* [WHAT IS EXPECTED]:
Write the entries below again, precisely as they appear.

* [EXERCISE DATA]:
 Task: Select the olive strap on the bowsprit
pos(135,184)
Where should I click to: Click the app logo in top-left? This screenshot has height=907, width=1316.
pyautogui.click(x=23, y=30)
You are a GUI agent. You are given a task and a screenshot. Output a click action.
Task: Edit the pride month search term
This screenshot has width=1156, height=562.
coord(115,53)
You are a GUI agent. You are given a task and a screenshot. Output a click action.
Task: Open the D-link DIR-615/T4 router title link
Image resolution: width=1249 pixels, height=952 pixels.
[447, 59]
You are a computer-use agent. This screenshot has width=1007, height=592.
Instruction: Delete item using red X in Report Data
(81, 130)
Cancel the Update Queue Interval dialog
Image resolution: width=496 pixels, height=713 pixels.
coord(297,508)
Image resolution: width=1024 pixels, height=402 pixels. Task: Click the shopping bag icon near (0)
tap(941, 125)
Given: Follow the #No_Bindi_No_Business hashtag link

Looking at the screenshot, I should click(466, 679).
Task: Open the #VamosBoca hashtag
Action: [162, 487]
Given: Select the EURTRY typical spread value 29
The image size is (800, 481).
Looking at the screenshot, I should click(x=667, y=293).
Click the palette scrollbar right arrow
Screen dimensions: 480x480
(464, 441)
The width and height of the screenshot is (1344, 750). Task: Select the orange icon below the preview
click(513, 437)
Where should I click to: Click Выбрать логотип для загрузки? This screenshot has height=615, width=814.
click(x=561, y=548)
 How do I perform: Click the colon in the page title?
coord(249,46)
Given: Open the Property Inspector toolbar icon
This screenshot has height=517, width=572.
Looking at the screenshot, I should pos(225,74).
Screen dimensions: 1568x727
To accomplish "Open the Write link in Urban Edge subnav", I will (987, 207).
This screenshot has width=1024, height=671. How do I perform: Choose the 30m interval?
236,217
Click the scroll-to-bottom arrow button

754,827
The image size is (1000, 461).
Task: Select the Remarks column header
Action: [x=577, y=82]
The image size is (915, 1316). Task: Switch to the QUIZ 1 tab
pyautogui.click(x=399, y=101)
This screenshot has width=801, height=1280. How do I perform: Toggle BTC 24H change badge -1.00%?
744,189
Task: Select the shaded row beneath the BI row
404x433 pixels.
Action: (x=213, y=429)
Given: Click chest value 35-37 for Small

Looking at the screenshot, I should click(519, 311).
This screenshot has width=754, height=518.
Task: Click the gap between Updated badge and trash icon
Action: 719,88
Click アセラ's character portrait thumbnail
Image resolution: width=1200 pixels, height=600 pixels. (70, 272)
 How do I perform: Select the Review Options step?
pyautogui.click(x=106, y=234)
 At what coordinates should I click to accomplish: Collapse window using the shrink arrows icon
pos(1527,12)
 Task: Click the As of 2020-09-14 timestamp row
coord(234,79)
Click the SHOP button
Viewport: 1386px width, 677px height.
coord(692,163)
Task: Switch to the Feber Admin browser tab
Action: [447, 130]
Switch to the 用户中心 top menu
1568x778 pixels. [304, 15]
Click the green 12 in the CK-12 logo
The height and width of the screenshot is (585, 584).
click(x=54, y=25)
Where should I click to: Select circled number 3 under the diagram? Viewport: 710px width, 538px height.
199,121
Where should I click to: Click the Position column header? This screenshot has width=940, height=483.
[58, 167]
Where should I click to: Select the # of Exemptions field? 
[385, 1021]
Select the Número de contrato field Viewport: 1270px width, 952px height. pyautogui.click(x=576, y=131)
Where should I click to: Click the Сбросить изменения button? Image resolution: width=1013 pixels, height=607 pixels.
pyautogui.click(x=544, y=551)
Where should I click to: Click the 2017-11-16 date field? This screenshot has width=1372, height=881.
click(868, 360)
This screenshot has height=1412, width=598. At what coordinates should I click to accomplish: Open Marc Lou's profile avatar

* [SOLUTION]:
 Task: Select the olive strap on the bowsprit
pos(135,184)
Where should I click to: Click the app logo in top-left? This screenshot has height=907, width=1316.
pyautogui.click(x=23, y=30)
You are a GUI agent. You are given a task and a screenshot. Output a click action.
Task: Edit the pride month search term
This screenshot has width=1156, height=562.
coord(115,53)
You are a GUI agent. You are given a task and a screenshot. Output a click action.
Task: Open the D-link DIR-615/T4 router title link
Image resolution: width=1249 pixels, height=952 pixels.
[447, 59]
You are a computer-use agent. This screenshot has width=1007, height=592.
Instruction: Delete item using red X in Report Data
(81, 130)
Cancel the Update Queue Interval dialog
Image resolution: width=496 pixels, height=713 pixels.
coord(297,508)
Image resolution: width=1024 pixels, height=402 pixels. Task: Click the shopping bag icon near (0)
tap(941, 125)
Given: Follow the #No_Bindi_No_Business hashtag link

Looking at the screenshot, I should click(466, 679).
Task: Open the #VamosBoca hashtag
Action: [162, 487]
Given: Select the EURTRY typical spread value 29
The image size is (800, 481).
Looking at the screenshot, I should click(x=667, y=293).
Click the palette scrollbar right arrow
Screen dimensions: 480x480
(464, 441)
The width and height of the screenshot is (1344, 750). Task: Select the orange icon below the preview
click(513, 437)
Where should I click to: Click Выбрать логотип для загрузки? This screenshot has height=615, width=814.
click(x=561, y=548)
 How do I perform: Click the colon in the page title?
coord(249,46)
Given: Open the Property Inspector toolbar icon
This screenshot has height=517, width=572.
Looking at the screenshot, I should pos(225,74).
Screen dimensions: 1568x727
To accomplish "Open the Write link in Urban Edge subnav", I will (987, 207).
This screenshot has width=1024, height=671. How do I perform: Choose the 30m interval?
236,217
Click the scroll-to-bottom arrow button

754,827
The image size is (1000, 461).
Task: Select the Remarks column header
Action: [x=577, y=82]
The image size is (915, 1316). Task: Switch to the QUIZ 1 tab
pyautogui.click(x=399, y=101)
This screenshot has width=801, height=1280. How do I perform: Toggle BTC 24H change badge -1.00%?
744,189
Task: Select the shaded row beneath the BI row
404x433 pixels.
Action: (x=213, y=429)
Given: Click chest value 35-37 for Small

Looking at the screenshot, I should click(519, 311).
This screenshot has width=754, height=518.
Task: Click the gap between Updated badge and trash icon
Action: 719,88
Click アセラ's character portrait thumbnail
Image resolution: width=1200 pixels, height=600 pixels. (70, 272)
 How do I perform: Select the Review Options step?
pyautogui.click(x=106, y=234)
 At what coordinates should I click to accomplish: Collapse window using the shrink arrows icon
pos(1527,12)
 Task: Click the As of 2020-09-14 timestamp row
coord(234,79)
Click the SHOP button
Viewport: 1386px width, 677px height.
coord(692,163)
Task: Switch to the Feber Admin browser tab
Action: [447, 130]
Switch to the 用户中心 top menu
1568x778 pixels. [304, 15]
Click the green 12 in the CK-12 logo
The height and width of the screenshot is (585, 584).
click(x=54, y=25)
Where should I click to: Select circled number 3 under the diagram? Viewport: 710px width, 538px height.
199,121
Where should I click to: Click the Position column header? This screenshot has width=940, height=483.
[58, 167]
Where should I click to: Select the # of Exemptions field? 
[385, 1021]
Select the Número de contrato field Viewport: 1270px width, 952px height. pyautogui.click(x=576, y=131)
Where should I click to: Click the Сбросить изменения button? Image resolution: width=1013 pixels, height=607 pixels.
pyautogui.click(x=544, y=551)
Where should I click to: Click the 2017-11-16 date field? This screenshot has width=1372, height=881.
click(868, 360)
This screenshot has height=1412, width=598. At what coordinates should I click to accomplish: Open Marc Lou's profile avatar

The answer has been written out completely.